2. Description of the Related Art
With the progress of the technology, the transflective LCD panel plays an important role in the market. More particularly, in the age with fully developed communication, the transflective LCD panel may be applied to a display screen of a mobile phone so that the user may clearly recognize the displayed contents on the display screen in either a dark room or a quite bright outdoor environment.

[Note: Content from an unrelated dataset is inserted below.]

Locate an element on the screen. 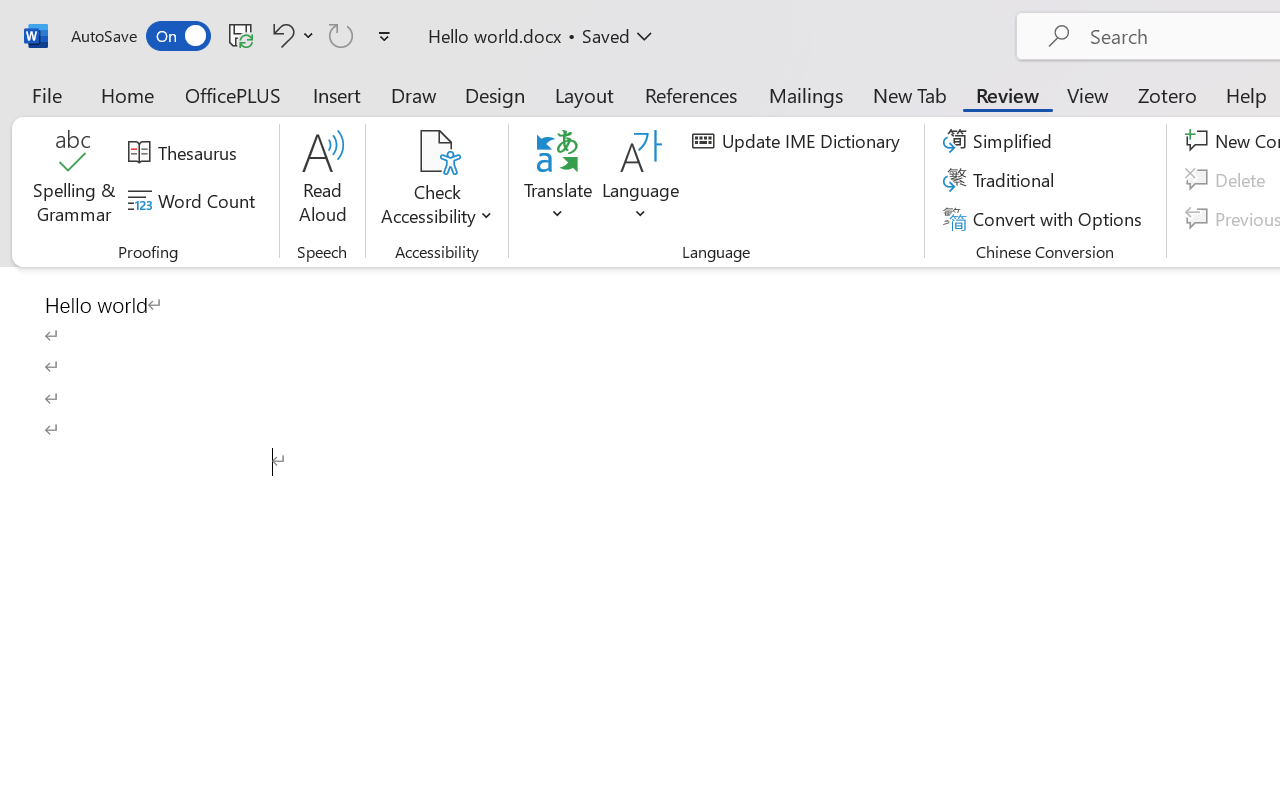 This screenshot has width=1280, height=800. 'Language' is located at coordinates (641, 179).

FIG. 1 is a schematic illustration showing a conventional TN (Twisted Nematic) transflective LCD panel. The TN transflective LCD panel 100 includes a transmissive region 102 and a reflective region 104. The transflective LCD panel 100 further includes an upper substrate 106, a lower substrate 108, a reflective plate 110, and a liquid crystal layer 112. The lower substrate 108 is opposite to the upper substrate 106. The reflective plate 110 is formed on the lower substrate 108 and located within the reflective region 104. The liquid crystal layer 112 is filled between the upper substrate 106 and the lower substrate 108. In addition, a common electrode (not shown in the drawing) is formed on a lower surface of the upper substrate 106, and a pixel electrode (not shown in the drawing) is formed on an upper surface of the lower substrate 108. An upper polarizer 130 is further disposed above the upper substrate 106, and a lower polarizer 132 and a backlight module 134 are disposed below the lower substrate 108.
When no voltage is applied to the common electrode and the pixel electrode, the TN transflective LCD panel 100 is in a bright state. At this time, a light ray 120 supplied from the backlight module 134 passes through the lower polarizer 132, the liquid crystal layer 112 of the transmissive region 102, and the upper polarizer 130. On the other hand, a light ray 122 supplied from the outside passes through the upper polarizer 130 and the liquid crystal layer 112 of the reflective region 104, and is then reflected by the reflective plate 110. Thereafter, the light ray 122 is output after further passing through the liquid crystal layer 112 of the reflective region 104 and the upper polarizer 130. It can be seen from FIG. 1 that the light path of the light ray 122 is twice that of the light ray 120. Thus, it is often impossible to consider both the transmissive mode corresponding to the transmissive region 102 and the reflective mode corresponding to the reflective region 104 in the design stage, and it is difficult to optimize the optical efficiency in both of the transmissive mode and the reflective mode.
In addition, the VA (vertical alignment) transflective LCD panel also encounters the problem of incapable of considering the optical efficiency in both of the reflective mode and the transmissive mode, and the condition in the VA transflective LCD panel is more serious than that of the TN transflective LCD panel.